Sustainable tourism should also maintain a high level of tourist satisfaction and ensure a meaningful experience to the tourists, raising their awareness about sustainability issues and promoting sustainable tourism practices amongst them.
UHPA: In your opinion, what are the challenges and opportunities for Croatia to become a member of the 20 leading destinations in the world?
Taleb Rifai: Croatia is already the 25th most visited destination in the world with 11 million tourists in 2013. This is an impressive number when you look back and see that only a decade ago this number was at 7 million. Considering that Croatia is among the destinations in Europe with the highest growth rate of international tourists this is a very possible objective to achieve. Nonetheless, we should not only look into leadership in the number of tourists but also on the income generated, and in this respect as well Croatia is a growing leader.
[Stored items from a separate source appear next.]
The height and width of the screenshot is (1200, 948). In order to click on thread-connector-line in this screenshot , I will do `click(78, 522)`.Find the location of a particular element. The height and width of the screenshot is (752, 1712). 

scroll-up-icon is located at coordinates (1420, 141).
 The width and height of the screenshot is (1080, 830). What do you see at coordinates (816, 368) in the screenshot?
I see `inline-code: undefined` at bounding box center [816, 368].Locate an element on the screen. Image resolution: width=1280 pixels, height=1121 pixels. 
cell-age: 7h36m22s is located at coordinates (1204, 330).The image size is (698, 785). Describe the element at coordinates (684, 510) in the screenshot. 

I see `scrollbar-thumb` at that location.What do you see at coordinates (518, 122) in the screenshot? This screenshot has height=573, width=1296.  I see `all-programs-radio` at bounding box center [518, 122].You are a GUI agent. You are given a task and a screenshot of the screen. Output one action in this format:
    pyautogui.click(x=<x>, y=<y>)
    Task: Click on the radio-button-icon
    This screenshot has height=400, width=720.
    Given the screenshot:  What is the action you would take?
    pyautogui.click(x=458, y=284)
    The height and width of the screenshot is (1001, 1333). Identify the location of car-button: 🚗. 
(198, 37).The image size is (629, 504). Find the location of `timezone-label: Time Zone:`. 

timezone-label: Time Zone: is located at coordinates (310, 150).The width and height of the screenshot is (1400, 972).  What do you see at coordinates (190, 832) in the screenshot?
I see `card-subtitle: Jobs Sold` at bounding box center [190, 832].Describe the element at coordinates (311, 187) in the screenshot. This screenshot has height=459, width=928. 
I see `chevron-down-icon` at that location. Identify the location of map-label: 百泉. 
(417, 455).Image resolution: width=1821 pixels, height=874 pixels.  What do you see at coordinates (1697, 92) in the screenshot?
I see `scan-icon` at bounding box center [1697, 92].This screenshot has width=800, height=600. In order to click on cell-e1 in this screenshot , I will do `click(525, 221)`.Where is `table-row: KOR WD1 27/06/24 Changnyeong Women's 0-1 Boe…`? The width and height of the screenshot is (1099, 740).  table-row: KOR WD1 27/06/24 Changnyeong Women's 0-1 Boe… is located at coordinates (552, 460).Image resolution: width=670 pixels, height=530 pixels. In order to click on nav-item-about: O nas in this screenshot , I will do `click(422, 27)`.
UHPA: The 2nd Worldwide Summit of Presidents of Travel Agencies Associations gathered a large number of representatives of the tourism industry and leading business associations from all parts of the world. Which is your most important message to attendees of the 2nd Summit in Zagreb?
Taleb Rifai: The tourism sector has the capacity to address some of the world´s most pressing challenges. With over one billion people traveling the world today, tourism that is managed carefully and sustainably can drive socioeconomic growth and development on a wide scale, and generate revenue for environmental preservation. With their unique knowledge of and access to both destinations and tourists, travel agencies have the opportunity to be integral drivers of sustainable tourism development. By striving to provide ever more comprehensive ethical and sustainable offers, and helping raise awareness among tourist of their own responsibility while travelling, travel agencies can, and should, be key players in the responsible tourism sector the world needs.